16. (Optional) repetition_penalty: The parameter for repetition penalty, as a float. 1.0 means no penalty. Defaults to 1.0.
17. (Optional) length_penalty: Exponential penalty to the length, as a float. 1.0 means no penalty. Set to values < 1.0 in order to encourage the model to generate shorter sequences, or to a value > 1.0 in order to encourage the model to produce longer sequences. Defaults to 1.0.
18. (Optional) bad_words: List of tokens that are not allowed to be generated, as a list of strings. Defaults to null.

client.generation("<Your input text>")

The above command returns a JSON object.

Call the gs_correction() method and pass the text you want correct:

client.gs_correction("<Your block of text>")

The above command returns a JSON object.

Call the intent_classification() method and pass the text you want to extract intents from:

client.intent_classification("<Your block of text>")

The above command returns a JSON object.

Call the kw_kp_extraction() method and pass the text you want to extract keywords and keyphrases from:

client.kw_kp_extraction("<Your block of text>")

The above command returns a JSON object.

Call the langdetection() method and pass the text you want to analyze in order to detect the languages.

client.langdetection("<The text you want to analyze>")

The above command returns a JSON object.

Call the lib_versions() method to know the versions of the libraries used behind the hood with the model (for example the PyTorch, TensorFlow, or spaCy version used).

client.lib_versions()

The above command returns a JSON object.

Call the paraphrasing() method and pass the text you want to paraphrase.

client.paraphrasing("<Your text to paraphrase>")

The above command returns a JSON object.

Call the question() method and pass the following:

1. A context that the model will use to try to answer your question
2. Your question

client.question("<Your question>", "<Your context>")

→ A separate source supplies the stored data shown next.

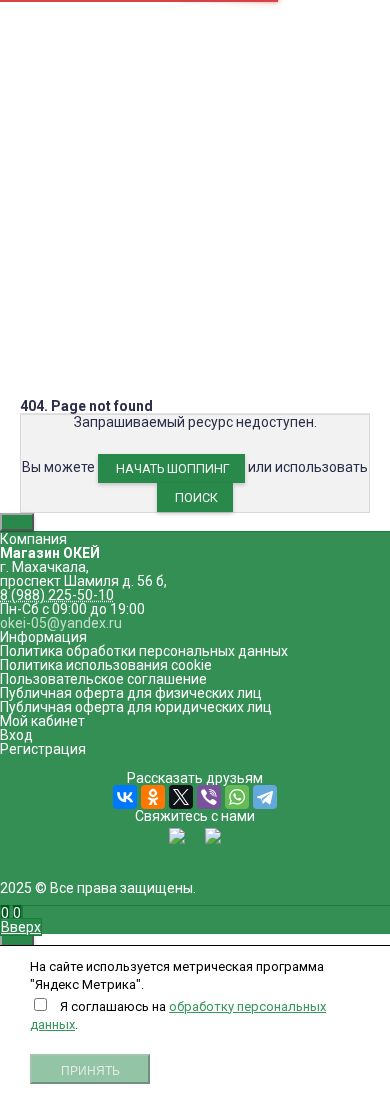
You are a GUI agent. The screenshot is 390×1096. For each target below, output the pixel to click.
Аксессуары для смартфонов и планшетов (195, 497)
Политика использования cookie (106, 665)
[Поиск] (22, 913)
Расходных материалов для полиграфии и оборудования (195, 588)
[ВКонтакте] (125, 797)
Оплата (44, 36)
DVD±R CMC (47, 118)
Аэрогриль (114, 118)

The above command returns a JSON object.

Call the semantic_similarity() method and pass a list made up of 2 blocks of text that you want to compare.

client.semantic_similarity(["<Block of text 1>", "<Block of text 2>"])

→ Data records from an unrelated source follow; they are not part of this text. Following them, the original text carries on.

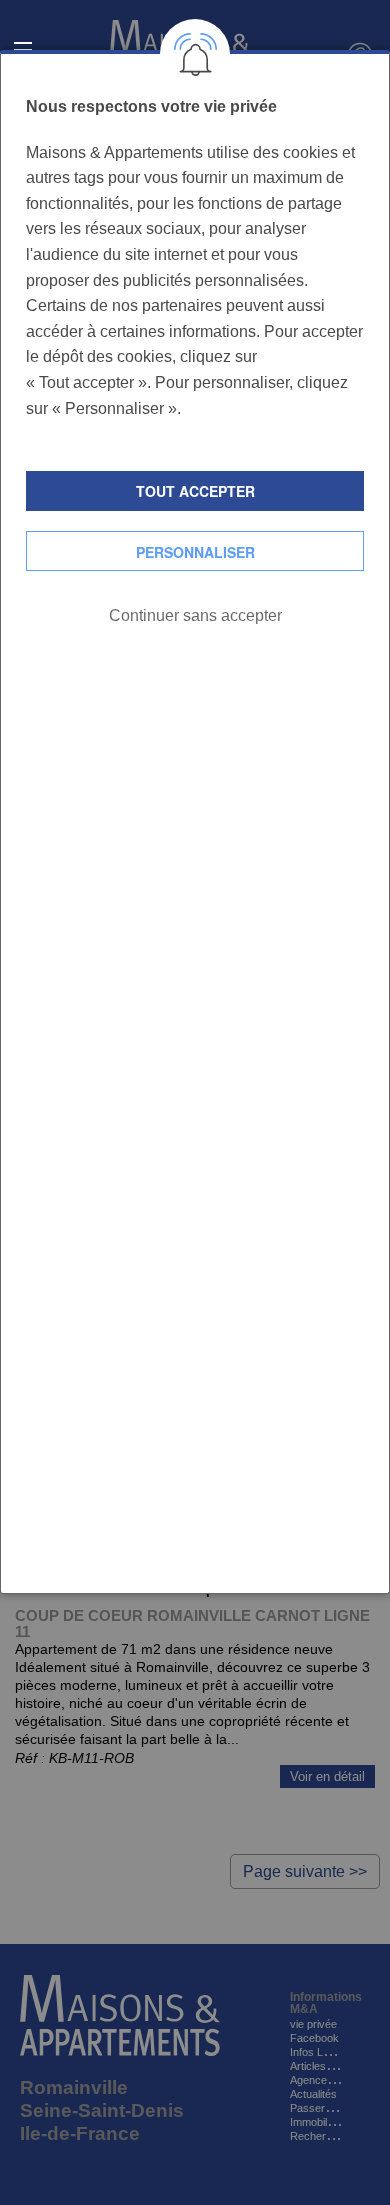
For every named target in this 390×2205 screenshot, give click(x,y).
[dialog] (195, 822)
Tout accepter (195, 491)
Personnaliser (195, 552)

The above command returns a JSON object.

Call the sentence_dependencies() method and pass a block of text made up of several sentences you want to perform POS + arcs on.

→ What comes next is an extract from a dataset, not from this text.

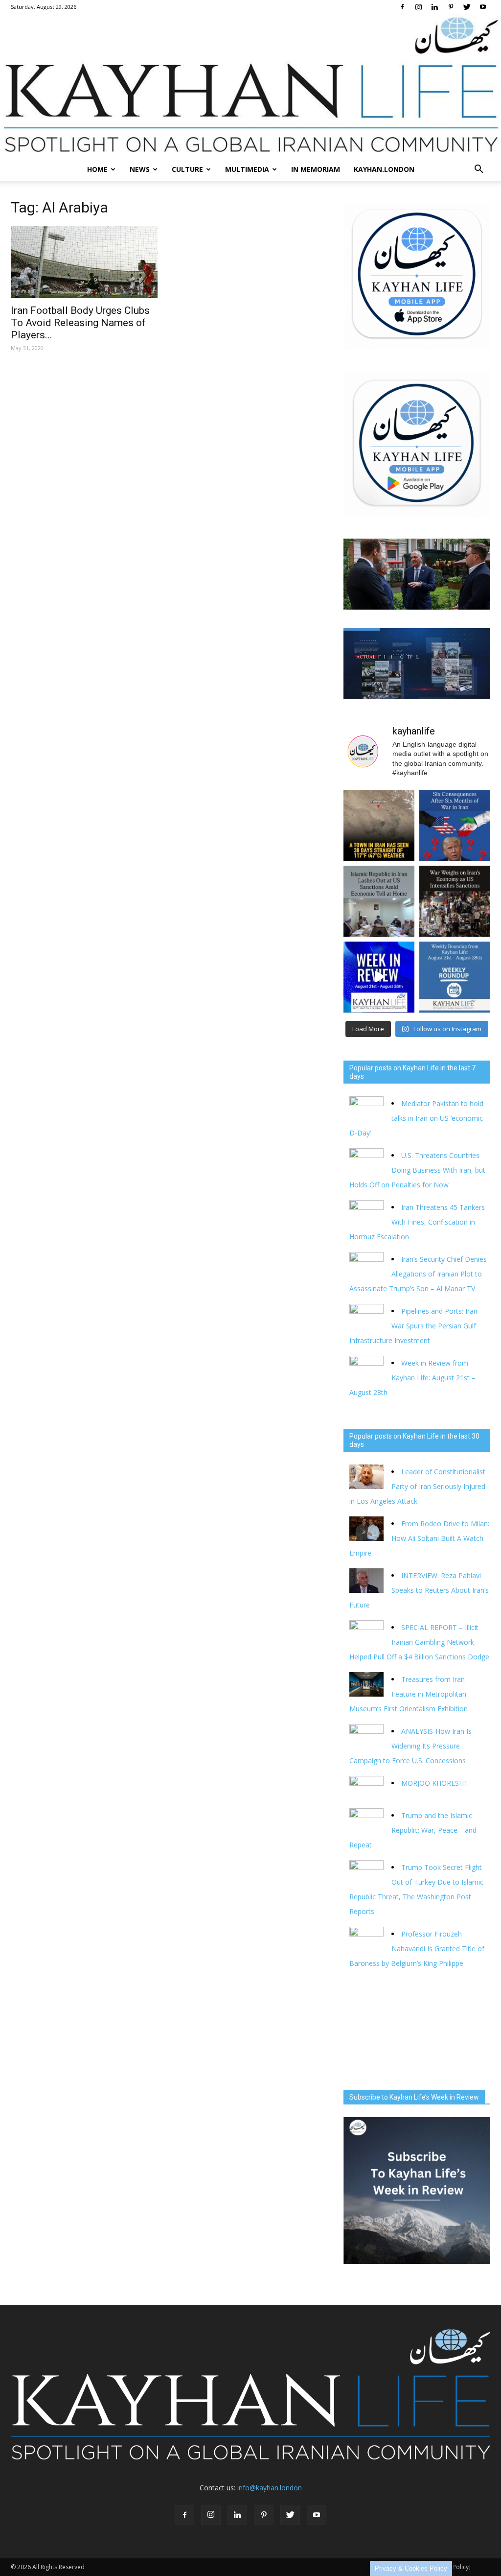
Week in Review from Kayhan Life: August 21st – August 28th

client.sentence_dependencies("<Your block of text>")

The above command returns a JSON object.

Call the sentiment() method and pass the text you want to analyze the sentiment of:

client.sentiment("<Your block of text>")

The above command returns a JSON object.

Call the summarization() method and pass the text you want to summarize.

client.summarization("<Your text to summarize>")

The above command returns a JSON object.

Call the tokens() method and pass the text you want to tokenize.

client.tokens("<Your block of text>")

The above command returns a JSON object.

Call the translation() method and pass the text you want to translate.

client.translation("<Your text to translate>")

The above command returns a JSON object.